Branding: make it catchy

It is interesting to note that Offa, King of Mercia from 757-796 is still making a bit of a splash in our supermarkets. There are lessons to learn. Everywhere you look, the shelves declaim: “Special Offer” – which obviously employs the modern spelling of his name. They knew a thing or two about PR and branding in those far-off days, always looking to make things distinctive and memorable. Their key insight, developed over hundreds of years, was to use throwaway parts of speech as names. It lends a surprising familiarity. Offa’s dad, for example, was Thingfrith, a name that rings with clarity and decisiveness down the years. One can almost hear his mother calling: “Thingfrith! Put down that axe and come to your dinner at once.” He would, inevitably, have been known to his pals at school as Thing, and they may have given him merry hell for it, but it seems to have done him little harm. On second thoughts, though, calling his son ‘Offer’ might perhaps suggest a brooding and resentful nature. It’s hard to say.

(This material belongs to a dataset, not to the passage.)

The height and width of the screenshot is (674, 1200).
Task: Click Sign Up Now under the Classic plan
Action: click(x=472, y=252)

What may have made things worse for Thingfrith is that he had a couple of alternative names, presumably because the Thingfrith thing didn’t stick in everyone’s mind. He seems to have been known also as both Dingfert (now Dingbat) and Thumfried. This latter clearly comes from his school days and suggests an incident not unlike Alfred’s burning of the cakes, only more painful.

Thingfrith (or Thumfried) was himself from a long line of well-named Kings. His ancestor Eowa (“Here you are”) ruled over the midland people called the Hwicce (which modern branding experts should note is so good they named it once). “Here you are” has the distinction of being the only King in British History to have died in two battles which perhaps explains the undisguised note of surprise in his name.

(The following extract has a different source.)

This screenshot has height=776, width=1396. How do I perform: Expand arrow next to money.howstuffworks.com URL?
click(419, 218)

The Venerable Bede, local news correspondent with The Anglo-Saxon Chronicle and founder of the National Union of Journalists, on whose information much of the above depends, has himself a name that excites the imagination. It could so easily have been John Smith, but The Venerable Bede is obviously catchier and more memorable. He may also have been small, round and highly strung. Typical journalist.

But the lesson from history is clear: when it comes to names, make it catchy.